‘Haha’ is a cover all, a verbal disguise, it’s probably the most common fig leaf since the Church took against marble penises in the 16th century.
Whether providing cover for your fear of a forward proposition on a dating app (‘You could come back to mine after Dishoom haha’), masking your shame about still listening to nu-metal (‘Still love listening to Freak on a Leash haha’) or making your political opinions more palatable (‘Quite into aspects of Tony Blair’s foreign policy haha’), haha is the internet’s go-to protective shield.
Haha and its close associates (lol,lololol and sometimes ‘bahahahaha’) are used widely across social media platforms and messaging applications. Its most pointed use in the experience of many Londoners will be through online dating chat:
Person 1: What are you up to tonight?
Person 2: Not that much just seeing friends it’s Sarah’s birthday think she wants to go to Spoons haha
Person 1: That sounds great maybe I could join you later on haha
While the ins and outs of online laughter have frequently been discussed, in recent years many have begun to seriously question the requirements of dating chat – something all the more notable with next year marking Tinder’s tenth anniversary.

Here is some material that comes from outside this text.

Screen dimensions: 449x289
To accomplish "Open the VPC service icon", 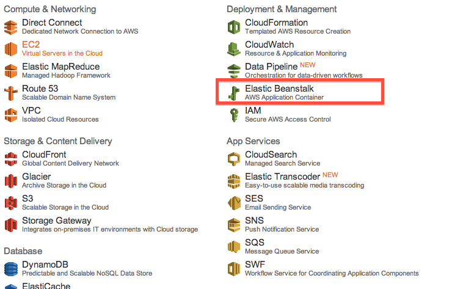I will pos(11,115).
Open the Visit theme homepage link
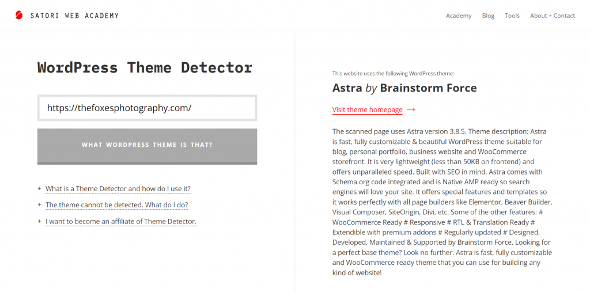The height and width of the screenshot is (292, 590). point(367,110)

Many will be well-versed in the demands of asking a series of questions and hoping that the answers go your way (‘Where abouts do you live? Have you been to Rowan’s in Finsbury Park before? We could go this weekend if you’re free haha’).
Many will have been asking these questions for many years and finding them skull-numbing in their formulaic reportativity. And ever-present throughout this all is the safety provided by a haha.
The pain of using hahas is made searingly real by the nameless narrator in Lauren Oyler’s 2021 debut novel Fake Accounts, who describes the experience of going through her boyfriend’s phone messages to gauge the extent of his flirtations with other women, only to be left deeply uninspired by the content:
‘Their exchanges were just wilted attempts at flirting, random instance of either Felix or the girl being reminded of the other by something; they consisted mainly of inert hahas and cools’
In another part of the book, the narrator is speaking to a range of people on the dating app OkCupid, noting that ‘One man had a very bad hangover from partying until 8am that day lol!’ To another she responds ‘ha that’s great. want to get a drink this week?’
There is also a darker side to haha, too. Instagram accounts like @beam_me_up_softboi feature a range of posts from men who cushion flirtation or outright sexual harassment of women they have never met before with hahas and similar.
The idea of ‘leaving’ haha behind is a point increasingly made, with lol often shamed as a millennial hangover. While much is up to interpretation and the fig leaf variants endless, the realities behind why we use hahas suggests that they may not be something that can simply be abandoned.
The researcher and linguist Michelle McSweeney argues that haha’s use as a fig-leaf goes back to as early as when digital communications emerged in the 1980s with the bulletin board (with haha and lol both actively used).
McSweeney believes that haha’s use online is the embodiment of the linguistic term ‘hedging’, whereby a word or phrase is used to give a degree of ambiguity to a statement.
She describes how haha and co are ‘protective little thing[s] that [allow] you to plausibly say that you’re joking, just in case you’re not on the same page [as the person you’re writing to].’
In effect, the use of haha is to provide a sense of safety in the face of the intense vulnerability we can feel online, most noticeably in this period in which physical contact has been avoided by many for so long.
One haha user, Harriet, said that, beyond dating, she deployed haha frequently in work emails, as she and many of her female colleagues felt more intrepid and less firm on emails/ written conversations.
McSweeney concurs with Harriet’s view entirely, noting that among those hedging in their online discourse it is overwhelmingly the case that ‘you see more female-produced lols and hahas’.
Can we go beyond haha? In the world of online dating, at least, it appears that it could be possible.
McSweeney’s research suggests that, as a couple who meet online get to know each other, the use of haha and lol transitions from being something protective into something that serves as an acknowledgement of what one partner has found genuinely funny.
Moving beyond it entirely may not be a necessity, when the fig leaf is also something that helps us navigate a world in which it is increasingly hard to know if someone has properly understood what you have attempted to convey in writing. Haha.